Return the full set of entries exactly. Omit none.
*** Begin section ***
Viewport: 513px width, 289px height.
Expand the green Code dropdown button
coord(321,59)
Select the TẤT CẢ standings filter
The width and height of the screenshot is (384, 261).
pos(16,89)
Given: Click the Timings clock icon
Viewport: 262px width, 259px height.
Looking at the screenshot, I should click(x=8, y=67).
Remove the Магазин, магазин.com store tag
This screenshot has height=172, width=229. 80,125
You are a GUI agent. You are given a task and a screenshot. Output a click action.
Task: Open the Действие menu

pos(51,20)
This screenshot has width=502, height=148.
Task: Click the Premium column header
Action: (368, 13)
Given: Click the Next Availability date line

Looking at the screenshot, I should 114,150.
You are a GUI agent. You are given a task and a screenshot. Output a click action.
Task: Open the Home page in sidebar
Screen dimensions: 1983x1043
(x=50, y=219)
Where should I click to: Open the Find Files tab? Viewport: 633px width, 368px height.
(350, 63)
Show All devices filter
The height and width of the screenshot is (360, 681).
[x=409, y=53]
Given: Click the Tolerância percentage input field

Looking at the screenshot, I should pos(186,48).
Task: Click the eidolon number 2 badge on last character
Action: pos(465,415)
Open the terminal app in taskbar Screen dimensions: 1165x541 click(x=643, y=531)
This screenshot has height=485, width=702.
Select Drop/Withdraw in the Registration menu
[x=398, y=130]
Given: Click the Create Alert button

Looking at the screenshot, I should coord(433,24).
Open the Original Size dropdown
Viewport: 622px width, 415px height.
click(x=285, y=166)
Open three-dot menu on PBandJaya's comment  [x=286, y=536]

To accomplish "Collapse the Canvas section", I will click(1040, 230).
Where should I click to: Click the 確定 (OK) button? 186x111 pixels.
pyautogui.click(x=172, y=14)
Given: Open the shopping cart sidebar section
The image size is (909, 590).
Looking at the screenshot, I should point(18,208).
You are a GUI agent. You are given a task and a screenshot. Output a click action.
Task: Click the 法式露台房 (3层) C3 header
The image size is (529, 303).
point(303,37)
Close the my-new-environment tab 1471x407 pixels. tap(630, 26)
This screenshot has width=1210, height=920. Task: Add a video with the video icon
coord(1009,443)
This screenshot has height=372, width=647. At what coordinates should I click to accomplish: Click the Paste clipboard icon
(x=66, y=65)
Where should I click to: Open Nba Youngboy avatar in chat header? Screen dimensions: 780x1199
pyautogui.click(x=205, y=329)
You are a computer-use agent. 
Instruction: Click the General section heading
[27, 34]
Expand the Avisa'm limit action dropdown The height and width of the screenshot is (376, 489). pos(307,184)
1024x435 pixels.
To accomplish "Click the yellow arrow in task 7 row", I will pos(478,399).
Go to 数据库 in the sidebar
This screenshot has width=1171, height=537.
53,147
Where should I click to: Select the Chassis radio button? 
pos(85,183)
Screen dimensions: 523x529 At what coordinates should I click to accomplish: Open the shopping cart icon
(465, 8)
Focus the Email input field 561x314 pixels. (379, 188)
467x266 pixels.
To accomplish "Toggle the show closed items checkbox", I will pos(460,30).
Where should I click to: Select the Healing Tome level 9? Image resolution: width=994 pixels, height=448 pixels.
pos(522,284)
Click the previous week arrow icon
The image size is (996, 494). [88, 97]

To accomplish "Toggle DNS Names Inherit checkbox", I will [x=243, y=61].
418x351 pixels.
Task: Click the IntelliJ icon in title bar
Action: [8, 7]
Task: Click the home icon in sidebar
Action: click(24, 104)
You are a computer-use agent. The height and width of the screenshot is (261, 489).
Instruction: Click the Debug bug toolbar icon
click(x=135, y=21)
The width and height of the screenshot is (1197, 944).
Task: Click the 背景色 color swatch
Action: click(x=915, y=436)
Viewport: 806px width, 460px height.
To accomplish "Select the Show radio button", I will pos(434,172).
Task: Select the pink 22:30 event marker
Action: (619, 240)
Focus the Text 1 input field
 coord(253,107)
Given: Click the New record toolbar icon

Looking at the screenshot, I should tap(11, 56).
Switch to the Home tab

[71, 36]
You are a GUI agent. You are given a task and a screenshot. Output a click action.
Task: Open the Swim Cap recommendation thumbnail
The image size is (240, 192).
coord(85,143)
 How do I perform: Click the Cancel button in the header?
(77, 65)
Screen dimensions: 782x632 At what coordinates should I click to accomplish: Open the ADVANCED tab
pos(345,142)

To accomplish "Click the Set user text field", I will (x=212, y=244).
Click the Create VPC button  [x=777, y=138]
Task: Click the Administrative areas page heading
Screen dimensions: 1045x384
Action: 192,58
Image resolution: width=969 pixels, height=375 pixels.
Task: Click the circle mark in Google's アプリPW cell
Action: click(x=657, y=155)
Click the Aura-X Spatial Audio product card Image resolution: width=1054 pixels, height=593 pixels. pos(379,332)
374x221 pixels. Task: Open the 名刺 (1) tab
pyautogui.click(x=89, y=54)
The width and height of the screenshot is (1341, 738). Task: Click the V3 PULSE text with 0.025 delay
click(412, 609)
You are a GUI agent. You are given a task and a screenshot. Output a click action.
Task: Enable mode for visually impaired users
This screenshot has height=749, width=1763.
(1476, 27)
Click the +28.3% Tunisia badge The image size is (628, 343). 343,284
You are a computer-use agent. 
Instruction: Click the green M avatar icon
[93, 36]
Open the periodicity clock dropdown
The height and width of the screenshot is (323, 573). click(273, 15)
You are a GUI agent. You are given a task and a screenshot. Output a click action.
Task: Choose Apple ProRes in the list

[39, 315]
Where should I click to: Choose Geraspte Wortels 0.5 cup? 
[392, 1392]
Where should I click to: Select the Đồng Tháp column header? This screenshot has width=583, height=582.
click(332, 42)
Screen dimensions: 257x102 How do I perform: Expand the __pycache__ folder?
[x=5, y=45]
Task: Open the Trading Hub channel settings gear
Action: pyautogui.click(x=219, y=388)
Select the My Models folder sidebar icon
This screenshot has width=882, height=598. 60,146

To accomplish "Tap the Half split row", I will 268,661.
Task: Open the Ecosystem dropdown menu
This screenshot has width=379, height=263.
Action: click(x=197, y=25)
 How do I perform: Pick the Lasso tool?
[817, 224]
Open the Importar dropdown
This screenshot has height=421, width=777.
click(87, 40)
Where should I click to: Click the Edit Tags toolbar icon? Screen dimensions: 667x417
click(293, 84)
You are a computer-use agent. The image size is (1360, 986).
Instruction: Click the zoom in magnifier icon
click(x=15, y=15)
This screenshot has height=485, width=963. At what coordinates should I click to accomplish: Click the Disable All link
*** End section ***
**SOLUTION TO THE EXERCISE:**
Viewport: 513px width, 289px height.
Expand the green Code dropdown button
coord(321,59)
Select the TẤT CẢ standings filter
The width and height of the screenshot is (384, 261).
pos(16,89)
Given: Click the Timings clock icon
Viewport: 262px width, 259px height.
Looking at the screenshot, I should click(x=8, y=67).
Remove the Магазин, магазин.com store tag
This screenshot has height=172, width=229. 80,125
You are a GUI agent. You are given a task and a screenshot. Output a click action.
Task: Open the Действие menu

pos(51,20)
This screenshot has width=502, height=148.
Task: Click the Premium column header
Action: (368, 13)
Given: Click the Next Availability date line

Looking at the screenshot, I should 114,150.
You are a GUI agent. You are given a task and a screenshot. Output a click action.
Task: Open the Home page in sidebar
Screen dimensions: 1983x1043
(x=50, y=219)
Where should I click to: Open the Find Files tab? Viewport: 633px width, 368px height.
(350, 63)
Show All devices filter
The height and width of the screenshot is (360, 681).
[x=409, y=53]
Given: Click the Tolerância percentage input field

Looking at the screenshot, I should pos(186,48).
Task: Click the eidolon number 2 badge on last character
Action: pos(465,415)
Open the terminal app in taskbar Screen dimensions: 1165x541 click(x=643, y=531)
This screenshot has height=485, width=702.
Select Drop/Withdraw in the Registration menu
[x=398, y=130]
Given: Click the Create Alert button

Looking at the screenshot, I should coord(433,24).
Open the Original Size dropdown
Viewport: 622px width, 415px height.
click(x=285, y=166)
Open three-dot menu on PBandJaya's comment  [x=286, y=536]

To accomplish "Collapse the Canvas section", I will click(1040, 230).
Where should I click to: Click the 確定 (OK) button? 186x111 pixels.
pyautogui.click(x=172, y=14)
Given: Open the shopping cart sidebar section
The image size is (909, 590).
Looking at the screenshot, I should point(18,208).
You are a GUI agent. You are given a task and a screenshot. Output a click action.
Task: Click the 法式露台房 (3层) C3 header
The image size is (529, 303).
point(303,37)
Close the my-new-environment tab 1471x407 pixels. tap(630, 26)
This screenshot has width=1210, height=920. Task: Add a video with the video icon
coord(1009,443)
This screenshot has height=372, width=647. At what coordinates should I click to accomplish: Click the Paste clipboard icon
(x=66, y=65)
Where should I click to: Open Nba Youngboy avatar in chat header? Screen dimensions: 780x1199
pyautogui.click(x=205, y=329)
You are a computer-use agent. 
Instruction: Click the General section heading
[27, 34]
Expand the Avisa'm limit action dropdown The height and width of the screenshot is (376, 489). pos(307,184)
1024x435 pixels.
To accomplish "Click the yellow arrow in task 7 row", I will pos(478,399).
Go to 数据库 in the sidebar
This screenshot has width=1171, height=537.
53,147
Where should I click to: Select the Chassis radio button? 
pos(85,183)
Screen dimensions: 523x529 At what coordinates should I click to accomplish: Open the shopping cart icon
(465, 8)
Focus the Email input field 561x314 pixels. (379, 188)
467x266 pixels.
To accomplish "Toggle the show closed items checkbox", I will pos(460,30).
Where should I click to: Select the Healing Tome level 9? Image resolution: width=994 pixels, height=448 pixels.
pos(522,284)
Click the previous week arrow icon
The image size is (996, 494). [88, 97]

To accomplish "Toggle DNS Names Inherit checkbox", I will [x=243, y=61].
418x351 pixels.
Task: Click the IntelliJ icon in title bar
Action: [8, 7]
Task: Click the home icon in sidebar
Action: click(24, 104)
You are a computer-use agent. The height and width of the screenshot is (261, 489).
Instruction: Click the Debug bug toolbar icon
click(x=135, y=21)
The width and height of the screenshot is (1197, 944).
Task: Click the 背景色 color swatch
Action: click(x=915, y=436)
Viewport: 806px width, 460px height.
To accomplish "Select the Show radio button", I will pos(434,172).
Task: Select the pink 22:30 event marker
Action: (619, 240)
Focus the Text 1 input field
 coord(253,107)
Given: Click the New record toolbar icon

Looking at the screenshot, I should tap(11, 56).
Switch to the Home tab

[71, 36]
You are a GUI agent. You are given a task and a screenshot. Output a click action.
Task: Open the Swim Cap recommendation thumbnail
The image size is (240, 192).
coord(85,143)
 How do I perform: Click the Cancel button in the header?
(77, 65)
Screen dimensions: 782x632 At what coordinates should I click to accomplish: Open the ADVANCED tab
pos(345,142)

To accomplish "Click the Set user text field", I will (x=212, y=244).
Click the Create VPC button  [x=777, y=138]
Task: Click the Administrative areas page heading
Screen dimensions: 1045x384
Action: 192,58
Image resolution: width=969 pixels, height=375 pixels.
Task: Click the circle mark in Google's アプリPW cell
Action: click(x=657, y=155)
Click the Aura-X Spatial Audio product card Image resolution: width=1054 pixels, height=593 pixels. pos(379,332)
374x221 pixels. Task: Open the 名刺 (1) tab
pyautogui.click(x=89, y=54)
The width and height of the screenshot is (1341, 738). Task: Click the V3 PULSE text with 0.025 delay
click(412, 609)
You are a GUI agent. You are given a task and a screenshot. Output a click action.
Task: Enable mode for visually impaired users
This screenshot has height=749, width=1763.
(1476, 27)
Click the +28.3% Tunisia badge The image size is (628, 343). 343,284
You are a computer-use agent. 
Instruction: Click the green M avatar icon
[93, 36]
Open the periodicity clock dropdown
The height and width of the screenshot is (323, 573). click(273, 15)
You are a GUI agent. You are given a task and a screenshot. Output a click action.
Task: Choose Apple ProRes in the list

[39, 315]
Where should I click to: Choose Geraspte Wortels 0.5 cup? 
[392, 1392]
Where should I click to: Select the Đồng Tháp column header? This screenshot has width=583, height=582.
click(332, 42)
Screen dimensions: 257x102 How do I perform: Expand the __pycache__ folder?
[x=5, y=45]
Task: Open the Trading Hub channel settings gear
Action: pyautogui.click(x=219, y=388)
Select the My Models folder sidebar icon
This screenshot has width=882, height=598. 60,146

To accomplish "Tap the Half split row", I will 268,661.
Task: Open the Ecosystem dropdown menu
This screenshot has width=379, height=263.
Action: click(x=197, y=25)
 How do I perform: Pick the Lasso tool?
[817, 224]
Open the Importar dropdown
This screenshot has height=421, width=777.
click(87, 40)
Where should I click to: Click the Edit Tags toolbar icon? Screen dimensions: 667x417
click(293, 84)
You are a computer-use agent. The image size is (1360, 986).
Instruction: Click the zoom in magnifier icon
click(x=15, y=15)
This screenshot has height=485, width=963. At what coordinates should I click to accomplish: Click the Disable All link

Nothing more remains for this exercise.